First Trimester vs. Later Trimesters

The first trimester is the most sensitive window for any medication exposure because that’s when the baby’s major organs and structures develop. Most of the reassuring data on cetirizine comes from first-trimester exposures, which is good news since that’s the period of greatest concern. By the second and third trimesters, the risk of structural birth defects from medication drops considerably, and professional guidelines are more comfortable with cetirizine use during this period.

If you’re already past the first trimester and need allergy relief, cetirizine is one of the better-studied options available.

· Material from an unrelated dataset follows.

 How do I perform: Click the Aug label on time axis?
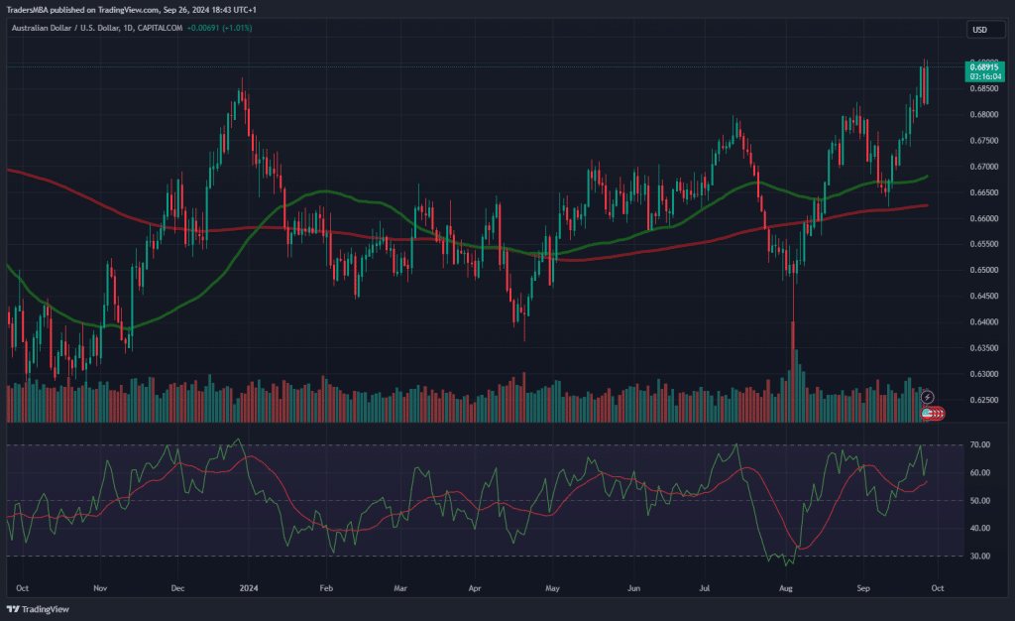(786, 588)
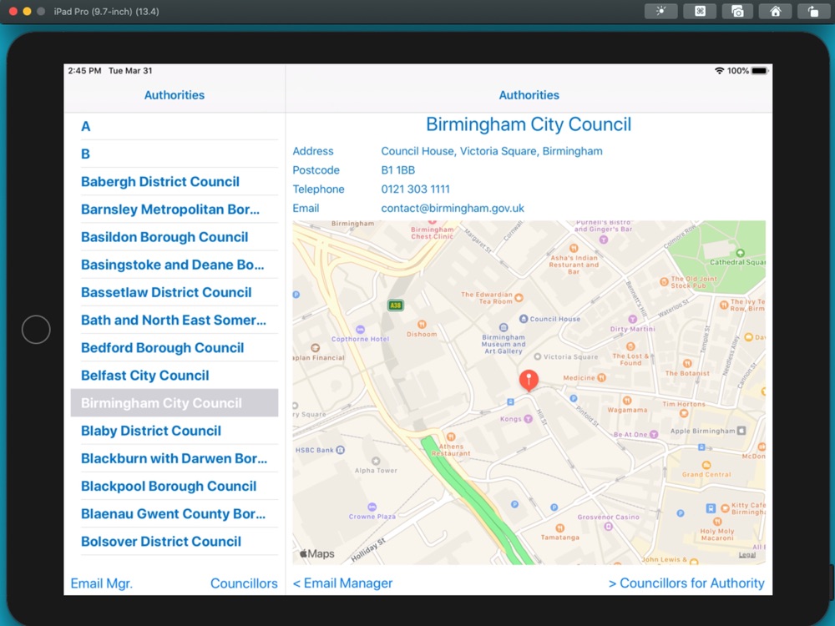Tap the Email Mgr. button in sidebar
Viewport: 835px width, 626px height.
[x=101, y=583]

Effects on Child Development

One concern parents sometimes have is whether antihistamines could affect a child’s brain development, even if they don’t cause visible birth defects. A large study followed about 600 young children, roughly half receiving cetirizine and half receiving a placebo, and tracked their behavioral development, cognitive abilities, and motor milestones from an average of 32 to 53 months of age. There were no significant differences between the two groups on any measure, during treatment or after it ended.

Cetirizine While Breastfeeding

Cetirizine passes into breast milk in small amounts. A breastfed infant receives roughly 1.8% of the mother’s weight-adjusted dose, with a worst-case estimate of about 3.4%. These numbers are well below the threshold that would typically raise concern.

Small, occasional doses are considered acceptable during breastfeeding. Larger or more frequent doses may cause mild drowsiness in some infants. In a follow-up study of mothers using various antihistamines while nursing, about 10% reported irritability or colicky symptoms in their infants, and 1.6% reported drowsiness. None of these reactions were serious enough to need medical attention.

One practical consideration: cetirizine combined with a decongestant like pseudoephedrine (common in combo allergy products) may reduce milk supply, particularly in early breastfeeding before supply is well established. If you’re nursing, plain cetirizine without a decongestant is the better choice.

Practical Takeaways

If you’re pregnant and dealing with allergies, cetirizine is not considered dangerous. The birth defect rate among women who took it in early pregnancy is no different from the general population rate. It holds a Category B rating, and no study has found a meaningful signal of harm.

The main nuance is one of positioning. Guidelines tend to recommend trying an older antihistamine like chlorpheniramine first, with cetirizine as a well-supported backup, particularly after the first trimester. In practice, many women use cetirizine throughout pregnancy without complications, and some providers are comfortable recommending it from the start, especially when older antihistamines cause too much sedation or aren’t effective enough.